→ Task goal:
Answer these from the text about Mark Thoma's blog post:
1. What is the name of the blog the writer occasionally reads?
2. What kind of system did the commenter "Ninja Zombie" spend a month building?
3. About how many times the wage of a data entry worker does that commenter say he earns?
:: Text segment ::
I occasionally read Doctor Mark Thoma's "Economist's View" blog
, which recently contained a nice-guy smart-market advocation
by the Doctor himself. The gist of Thoma's post was
that its a possible win-win if we repair free-range markets --
build in some regs and refs and optimize the inter firm scrap for profits. That way
we get more efficiency and
more equality. Thoma
ends by saying that creating smart competitive markets
"helps to ensure that labor is rewarded according to its productivity."
What's not to like, you say? Well, "Ninja Zombie," one of Mark's commenters, offered this confident piece of under-a-toadstool Ubermensch nonsense:
I'm not sure this is necessarily a good idea... The inequality in productivity between people is huge, often much larger than the inequality in wages.
I spent a month recently building an OCR system, which replaced some data entry people. My productivity is about 216x that of the data entry guys: a system I built in one month does the work that 18 people do in a year, and 18*12=216. My wages are only about 7x the wage of a data entry guy.
This cubicle-farm unappreciated arrogance nicely blocks out
the basic contradiction among our job classers --
a contradiction lovingly cultivated by the tower trolls, ever since
Reagan bobbleheaded his way to the atomic-button end of
At its core, this Aspergerish gimp's vision
is nothing but the Enlightenment notion of merit pay --
i.e. pay according to worth of work, whether by effort or talent achieved.
Obviously, here it's talent that seems to be the implict self-preening focus.
It all fits together so well,
given the vast and persistent attempt in the media to misdirect
any discussion of our fast and furously polarizing
household incomes gap. The official story is that the basis for the gap is changing -- away from property income versus work income, to growing differences in the rewards of different levels of skill, talent, effort, training, etc.
Add to this an alleged iron law of
technical progress -- a
"long-term innovational tilt"
:::
:: Collected material ::
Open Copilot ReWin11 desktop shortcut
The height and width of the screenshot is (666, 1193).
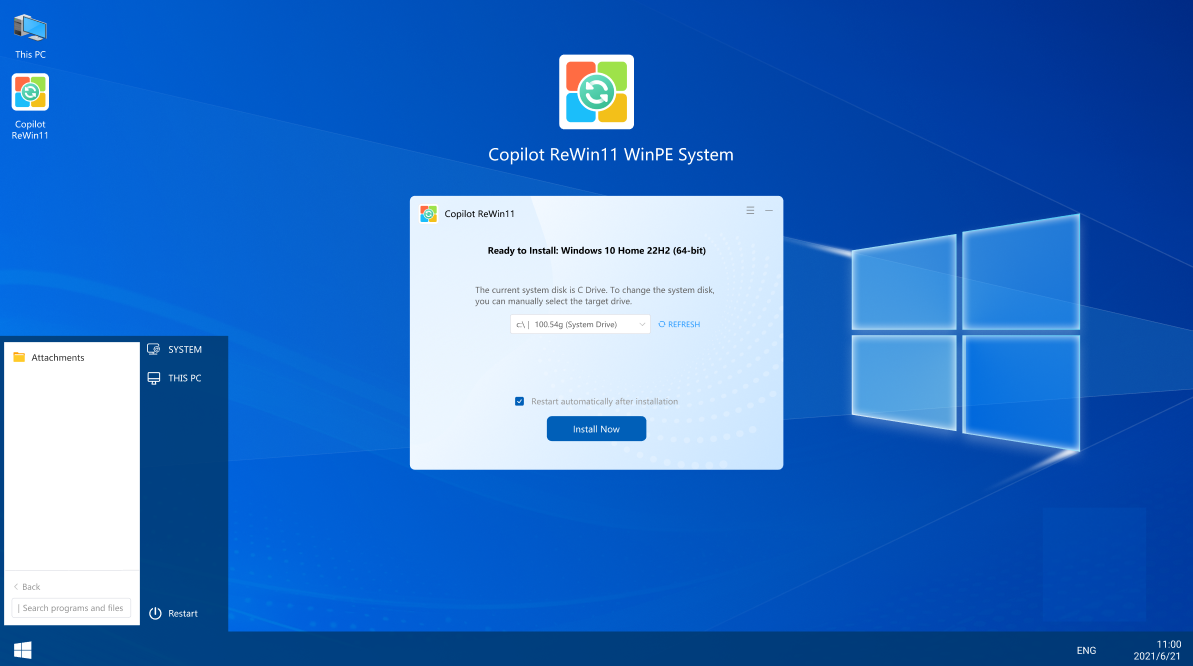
:::
→ Full output:
1. "Economist's View"
2. An OCR system
3. About 7 times